REPUBLIKA.CO.ID, Oleh: Muhammad Nalar Al Khair, Peneliti pangan, Desa dan UMKM, Lembaga Riset Sigmaphi
Rumah tangga dan para pelaku usaha mikro, kecil dan menengah (UMKM) dihadapkan dengan tingginya harga pangan ketika memasuki Bulan Ramadhan tahun 2022. Tidak hanya harga minyak goreng yang kian mahal tetapi juga diikuti oleh komoditas pangan lainnya seperti gula pasir, kedelai dan daging ayam ras. Sehingga momentum peningkatan pertumbuhan ekonomi pada Q1 2022 mungkin tidak akan optimal.
Per 1 April 2022, menurut Pusat Informasi Harga Pangan Strategis (PIHPS) dan Sistem Pemantauan Pasar dan Kebutuhan Pokok Kementerian Perdagangan, kondisi rata-rata harga nasional kedelai impor lebih tinggi 104 persen dari harga acuan yang telah ditetapkan pemerintah atau Rp 13.900 per kg. Begitu pula dengan gula pasir yang lebih tinggi 18 persen atau sebesar Rp 14.700 per kg, beras medium 25 persen dari HET atau sebesar Rp 11.800 per kg, daging ayam ras 7 persen atau Rp 37.600 per kg, dan minyak goreng curah dengan harga yang fantastis Rp 20.000 per liter atau lebih tinggi 43 persen dengan HET Rp 14.000 per liter.

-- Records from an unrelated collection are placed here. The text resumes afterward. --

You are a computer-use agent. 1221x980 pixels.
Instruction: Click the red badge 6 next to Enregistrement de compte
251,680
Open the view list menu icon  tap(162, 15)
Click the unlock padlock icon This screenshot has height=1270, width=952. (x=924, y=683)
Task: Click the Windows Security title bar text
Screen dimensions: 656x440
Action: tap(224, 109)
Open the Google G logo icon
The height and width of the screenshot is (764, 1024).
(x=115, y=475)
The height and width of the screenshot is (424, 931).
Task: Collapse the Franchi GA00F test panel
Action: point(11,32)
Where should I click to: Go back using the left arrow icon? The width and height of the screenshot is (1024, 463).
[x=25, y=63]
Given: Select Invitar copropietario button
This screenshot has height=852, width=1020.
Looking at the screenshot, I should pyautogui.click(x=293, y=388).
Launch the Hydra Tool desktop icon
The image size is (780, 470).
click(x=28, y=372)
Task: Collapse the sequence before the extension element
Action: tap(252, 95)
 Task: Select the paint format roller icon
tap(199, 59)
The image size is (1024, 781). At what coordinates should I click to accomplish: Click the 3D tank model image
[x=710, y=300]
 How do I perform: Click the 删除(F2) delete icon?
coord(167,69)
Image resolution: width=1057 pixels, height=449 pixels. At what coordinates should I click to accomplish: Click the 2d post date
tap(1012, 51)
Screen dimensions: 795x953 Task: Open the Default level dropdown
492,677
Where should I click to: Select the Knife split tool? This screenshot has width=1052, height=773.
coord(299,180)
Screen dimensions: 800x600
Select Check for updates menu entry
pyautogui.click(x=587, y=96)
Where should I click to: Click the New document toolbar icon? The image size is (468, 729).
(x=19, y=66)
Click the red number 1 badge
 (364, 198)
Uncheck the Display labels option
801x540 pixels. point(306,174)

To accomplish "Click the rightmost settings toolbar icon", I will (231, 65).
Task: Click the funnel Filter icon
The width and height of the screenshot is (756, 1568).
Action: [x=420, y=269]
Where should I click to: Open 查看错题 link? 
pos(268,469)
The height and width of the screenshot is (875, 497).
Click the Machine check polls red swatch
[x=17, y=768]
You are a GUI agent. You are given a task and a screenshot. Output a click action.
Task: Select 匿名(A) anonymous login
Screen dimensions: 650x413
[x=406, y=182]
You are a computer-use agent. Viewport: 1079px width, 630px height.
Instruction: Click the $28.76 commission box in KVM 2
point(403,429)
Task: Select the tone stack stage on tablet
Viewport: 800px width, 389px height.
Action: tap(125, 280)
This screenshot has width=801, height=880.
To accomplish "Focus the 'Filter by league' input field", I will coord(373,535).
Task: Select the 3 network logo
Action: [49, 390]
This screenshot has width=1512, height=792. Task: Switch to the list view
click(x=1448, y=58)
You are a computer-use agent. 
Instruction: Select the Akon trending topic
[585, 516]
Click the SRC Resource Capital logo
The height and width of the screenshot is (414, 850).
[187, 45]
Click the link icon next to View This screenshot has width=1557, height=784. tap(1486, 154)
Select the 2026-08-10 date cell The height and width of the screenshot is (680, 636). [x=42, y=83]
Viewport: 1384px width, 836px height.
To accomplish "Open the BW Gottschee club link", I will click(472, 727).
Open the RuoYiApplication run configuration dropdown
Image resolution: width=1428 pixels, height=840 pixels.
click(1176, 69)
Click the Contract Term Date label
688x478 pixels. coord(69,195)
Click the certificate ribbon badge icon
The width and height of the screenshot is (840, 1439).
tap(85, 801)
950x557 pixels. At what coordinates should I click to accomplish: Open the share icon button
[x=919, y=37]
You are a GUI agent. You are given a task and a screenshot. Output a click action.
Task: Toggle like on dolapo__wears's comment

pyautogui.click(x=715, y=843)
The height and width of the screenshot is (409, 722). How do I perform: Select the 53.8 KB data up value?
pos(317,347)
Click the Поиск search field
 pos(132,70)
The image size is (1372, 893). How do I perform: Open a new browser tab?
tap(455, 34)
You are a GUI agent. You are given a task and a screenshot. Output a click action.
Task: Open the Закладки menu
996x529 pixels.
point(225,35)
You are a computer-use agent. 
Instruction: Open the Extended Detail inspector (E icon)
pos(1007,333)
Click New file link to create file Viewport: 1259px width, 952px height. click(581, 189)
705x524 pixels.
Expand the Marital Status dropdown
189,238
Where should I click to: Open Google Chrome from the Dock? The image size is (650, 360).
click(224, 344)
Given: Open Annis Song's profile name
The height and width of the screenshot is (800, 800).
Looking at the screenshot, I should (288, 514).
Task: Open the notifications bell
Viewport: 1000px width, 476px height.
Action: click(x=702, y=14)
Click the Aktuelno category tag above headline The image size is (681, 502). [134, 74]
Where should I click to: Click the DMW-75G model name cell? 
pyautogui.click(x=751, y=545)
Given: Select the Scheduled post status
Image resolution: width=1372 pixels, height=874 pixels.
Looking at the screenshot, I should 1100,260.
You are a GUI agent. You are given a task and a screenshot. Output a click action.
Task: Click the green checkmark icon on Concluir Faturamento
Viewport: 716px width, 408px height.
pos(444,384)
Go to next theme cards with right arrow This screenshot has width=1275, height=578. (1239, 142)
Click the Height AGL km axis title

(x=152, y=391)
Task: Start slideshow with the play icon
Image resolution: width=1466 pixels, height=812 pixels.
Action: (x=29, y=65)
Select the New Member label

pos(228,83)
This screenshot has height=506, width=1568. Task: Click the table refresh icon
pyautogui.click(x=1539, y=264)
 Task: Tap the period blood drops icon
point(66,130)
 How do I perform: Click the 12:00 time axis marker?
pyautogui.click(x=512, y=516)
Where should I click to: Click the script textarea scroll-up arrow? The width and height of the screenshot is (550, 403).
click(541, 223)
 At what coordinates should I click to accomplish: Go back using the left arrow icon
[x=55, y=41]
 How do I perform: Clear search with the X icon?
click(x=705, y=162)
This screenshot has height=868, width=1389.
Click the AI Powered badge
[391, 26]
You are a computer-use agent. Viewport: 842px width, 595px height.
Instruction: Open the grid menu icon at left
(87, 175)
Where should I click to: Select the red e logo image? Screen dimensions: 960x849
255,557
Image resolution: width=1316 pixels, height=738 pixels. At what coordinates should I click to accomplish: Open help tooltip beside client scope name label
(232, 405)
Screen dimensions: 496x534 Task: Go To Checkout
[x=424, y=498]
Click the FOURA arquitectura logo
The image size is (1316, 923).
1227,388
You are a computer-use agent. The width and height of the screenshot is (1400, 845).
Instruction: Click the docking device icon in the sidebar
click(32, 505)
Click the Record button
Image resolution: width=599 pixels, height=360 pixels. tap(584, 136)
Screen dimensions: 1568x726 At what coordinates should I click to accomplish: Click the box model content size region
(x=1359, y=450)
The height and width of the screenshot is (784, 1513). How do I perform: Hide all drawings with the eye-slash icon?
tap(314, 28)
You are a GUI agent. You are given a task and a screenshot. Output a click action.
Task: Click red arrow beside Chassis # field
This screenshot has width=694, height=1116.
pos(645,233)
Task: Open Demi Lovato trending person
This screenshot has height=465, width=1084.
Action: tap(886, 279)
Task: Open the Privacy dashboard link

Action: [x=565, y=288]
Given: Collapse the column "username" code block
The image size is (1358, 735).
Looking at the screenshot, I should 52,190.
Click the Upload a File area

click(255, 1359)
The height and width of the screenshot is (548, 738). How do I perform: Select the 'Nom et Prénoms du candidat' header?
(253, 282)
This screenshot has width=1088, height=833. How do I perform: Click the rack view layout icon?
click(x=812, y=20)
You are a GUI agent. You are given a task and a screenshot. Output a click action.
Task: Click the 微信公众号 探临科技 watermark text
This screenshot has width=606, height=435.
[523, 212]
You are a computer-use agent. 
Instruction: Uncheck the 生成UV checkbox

Memang pemerintah telah mengeluarkan beberapa aturan mengenai pengendalian harga seperti Permendag No 7 Tahun 2020 tentang Harga Acuan, Permendag No 11 Tahun 2022 Tentang Penetapan Harga Eceran Tertinggi Minyak Goreng Curah dan Permenperin No 8 Tahun 2022 Tentang Penyediaan Minyak Goreng Curah Untuk Kebutuhan Masyarakat, Usaha Mikro, Dan Usaha Kecil Dalam Kerangka Pembiayaan Oleh Badan Pengelola Dana Perkebunan Kelapa Sawit (BPDKPS), akan tetapi aturan tersebut hanya di atas kertas dan tidak berjalan sebagaimana mestinya.
Terkait pengadaan minyak goreng curah subsidi Rp 14.000 per liter hingga kini masih sulit ditemukan di pasar tradisional. Padahal dalam aturan pengadaan minyak goreng curah yang dikeluarkan pada 18 Maret tersebut, proses antara produsen, Kemenperin dan BPDPKS hingga disetujui memakan waktu paling lama delapan hari. Kondisi ini memunculkan pertanyaan besar di masyarakat, pemerintah yang belum bekerja optimal atau pengusaha besar yang lebih berkuasa untuk mengendalikan harga?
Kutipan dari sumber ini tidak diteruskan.